Write out only the lines from the line that holds "The height and" to the end of the listing below, inclusive, with the pictures omitted.
── LISTED ENTRIES ──
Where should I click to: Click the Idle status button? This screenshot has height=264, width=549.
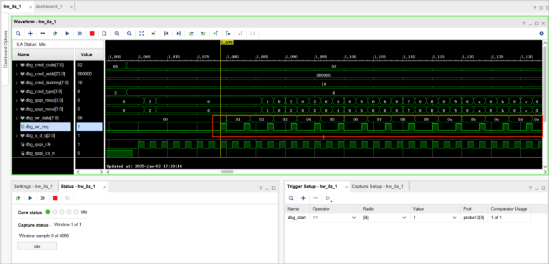(37, 246)
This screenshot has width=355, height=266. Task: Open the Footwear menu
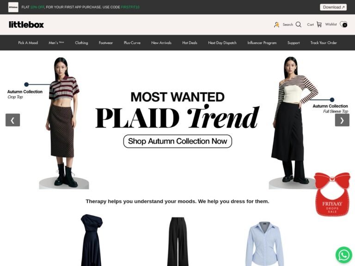coord(106,43)
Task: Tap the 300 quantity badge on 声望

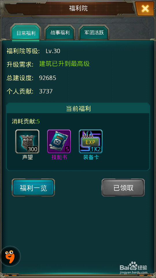Action: point(33,149)
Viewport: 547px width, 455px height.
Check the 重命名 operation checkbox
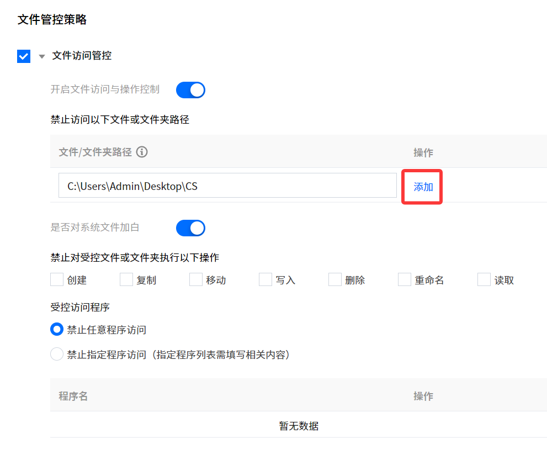[x=405, y=279]
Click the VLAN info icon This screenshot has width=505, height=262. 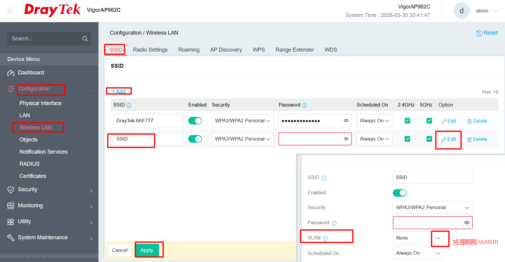[325, 238]
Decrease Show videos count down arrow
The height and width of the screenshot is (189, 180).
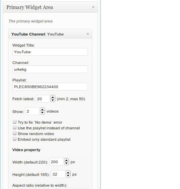(x=42, y=113)
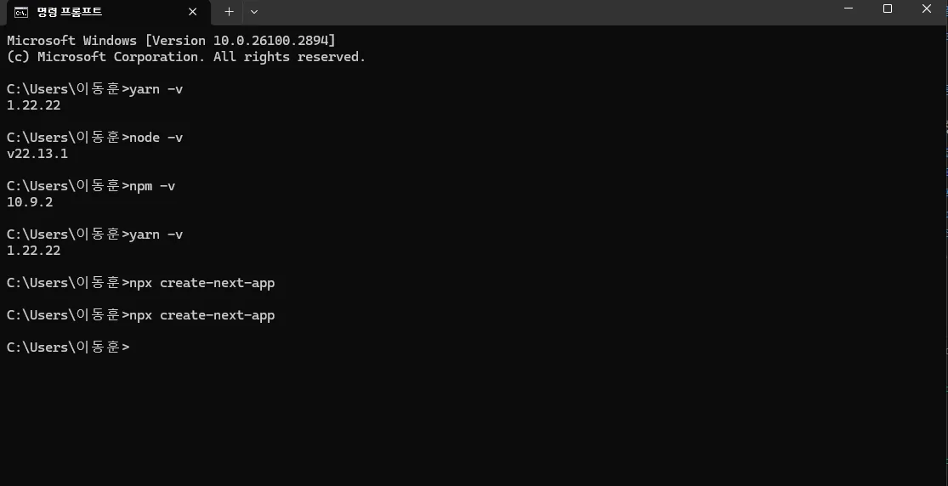Click the 10.9.2 version output
948x486 pixels.
click(30, 202)
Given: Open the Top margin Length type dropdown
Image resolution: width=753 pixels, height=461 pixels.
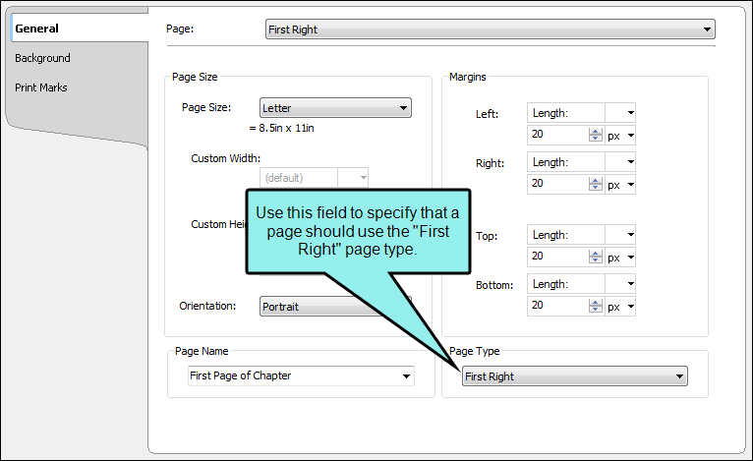Looking at the screenshot, I should pos(581,235).
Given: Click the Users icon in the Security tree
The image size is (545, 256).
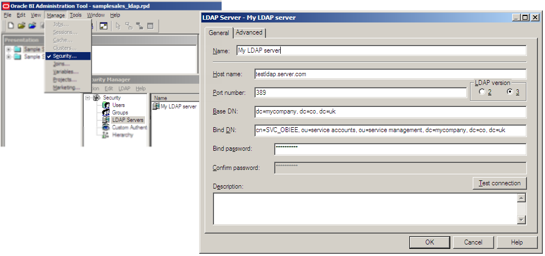Looking at the screenshot, I should pyautogui.click(x=106, y=105).
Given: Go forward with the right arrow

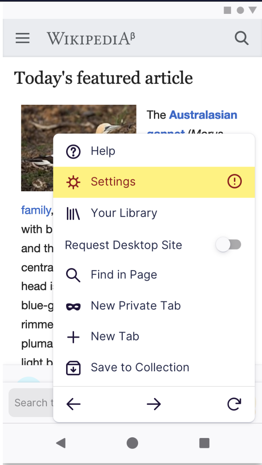Looking at the screenshot, I should click(x=154, y=404).
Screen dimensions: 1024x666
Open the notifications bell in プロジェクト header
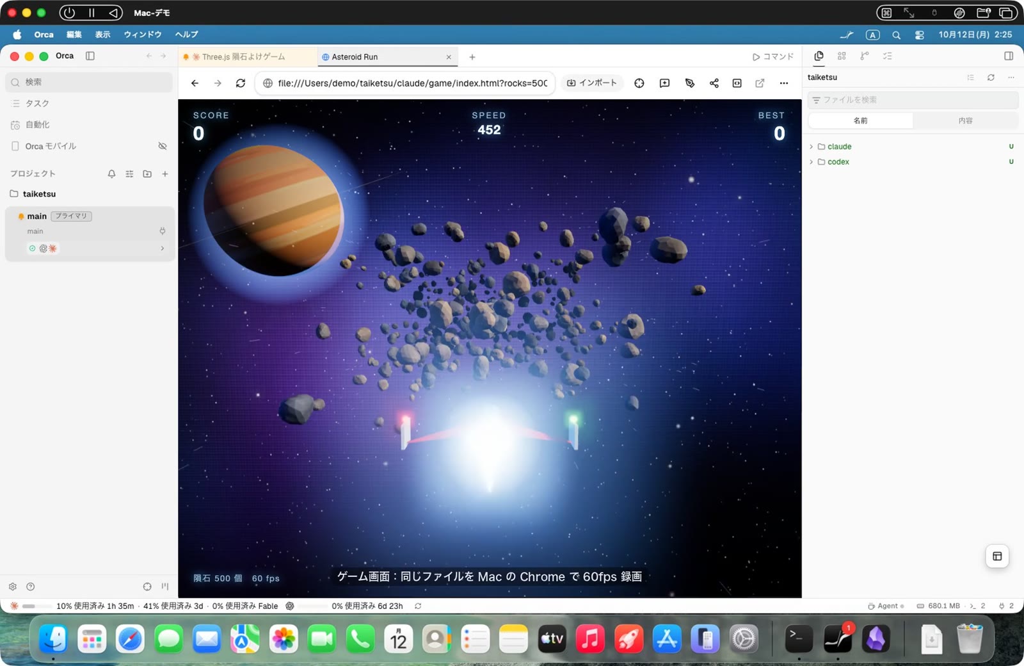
───
◆ **ANSWER BOX**:
The height and width of the screenshot is (189, 180).
(x=42, y=113)
Click the 10.9.2 version output
948x486 pixels.
click(30, 202)
Given: Open the Top margin Length type dropdown
Image resolution: width=753 pixels, height=461 pixels.
Looking at the screenshot, I should pos(581,235).
Given: Click the Users icon in the Security tree
The image size is (545, 256).
Looking at the screenshot, I should pyautogui.click(x=106, y=105).
Given: Go forward with the right arrow

Looking at the screenshot, I should click(x=154, y=404).
Screen dimensions: 1024x666
Open the notifications bell in プロジェクト header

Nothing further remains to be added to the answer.